**Task brief**
The output should be exactly the lines from the one containing "This screenshot has width=572, height=357." through the last line of the records, and only those.

START Data in this exercise

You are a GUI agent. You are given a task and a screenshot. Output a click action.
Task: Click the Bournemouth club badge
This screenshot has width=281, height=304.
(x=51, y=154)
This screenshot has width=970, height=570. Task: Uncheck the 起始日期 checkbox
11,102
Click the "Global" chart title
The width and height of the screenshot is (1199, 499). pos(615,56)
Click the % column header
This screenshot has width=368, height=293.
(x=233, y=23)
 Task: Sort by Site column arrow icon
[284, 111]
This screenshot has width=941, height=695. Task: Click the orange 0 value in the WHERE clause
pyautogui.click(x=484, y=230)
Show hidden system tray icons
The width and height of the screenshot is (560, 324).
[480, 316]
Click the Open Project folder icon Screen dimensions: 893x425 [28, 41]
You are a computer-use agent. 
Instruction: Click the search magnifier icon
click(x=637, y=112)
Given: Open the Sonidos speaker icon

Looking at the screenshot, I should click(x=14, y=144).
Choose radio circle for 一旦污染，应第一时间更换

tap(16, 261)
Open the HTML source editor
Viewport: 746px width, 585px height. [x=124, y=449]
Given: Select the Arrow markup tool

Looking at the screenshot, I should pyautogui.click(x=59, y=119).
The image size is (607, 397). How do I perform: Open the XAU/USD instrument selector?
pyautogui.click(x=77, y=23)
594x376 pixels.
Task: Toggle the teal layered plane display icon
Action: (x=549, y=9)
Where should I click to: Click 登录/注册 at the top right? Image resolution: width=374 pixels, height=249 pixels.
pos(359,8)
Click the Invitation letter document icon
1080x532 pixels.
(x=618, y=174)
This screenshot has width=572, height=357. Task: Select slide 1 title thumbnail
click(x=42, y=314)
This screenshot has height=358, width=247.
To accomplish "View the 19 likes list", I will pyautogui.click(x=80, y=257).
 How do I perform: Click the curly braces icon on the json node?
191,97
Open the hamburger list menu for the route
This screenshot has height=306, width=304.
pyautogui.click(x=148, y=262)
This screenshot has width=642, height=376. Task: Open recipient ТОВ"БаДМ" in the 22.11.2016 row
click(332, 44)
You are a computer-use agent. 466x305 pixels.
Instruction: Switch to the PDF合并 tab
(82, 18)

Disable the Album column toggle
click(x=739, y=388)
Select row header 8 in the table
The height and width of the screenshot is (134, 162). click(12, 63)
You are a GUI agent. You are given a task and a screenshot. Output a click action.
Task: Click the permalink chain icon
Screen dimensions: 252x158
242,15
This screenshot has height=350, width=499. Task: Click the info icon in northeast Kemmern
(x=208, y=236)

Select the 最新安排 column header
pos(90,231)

END Data in this exercise

**Exercise result**
This screenshot has width=572, height=357. Task: Select slide 1 title thumbnail
click(x=42, y=314)
This screenshot has height=358, width=247.
To accomplish "View the 19 likes list", I will pyautogui.click(x=80, y=257).
 How do I perform: Click the curly braces icon on the json node?
191,97
Open the hamburger list menu for the route
This screenshot has height=306, width=304.
pyautogui.click(x=148, y=262)
This screenshot has width=642, height=376. Task: Open recipient ТОВ"БаДМ" in the 22.11.2016 row
click(332, 44)
You are a computer-use agent. 466x305 pixels.
Instruction: Switch to the PDF合并 tab
(82, 18)

Disable the Album column toggle
click(x=739, y=388)
Select row header 8 in the table
The height and width of the screenshot is (134, 162). click(12, 63)
You are a GUI agent. You are given a task and a screenshot. Output a click action.
Task: Click the permalink chain icon
Screen dimensions: 252x158
242,15
This screenshot has height=350, width=499. Task: Click the info icon in northeast Kemmern
(x=208, y=236)

Select the 最新安排 column header
pos(90,231)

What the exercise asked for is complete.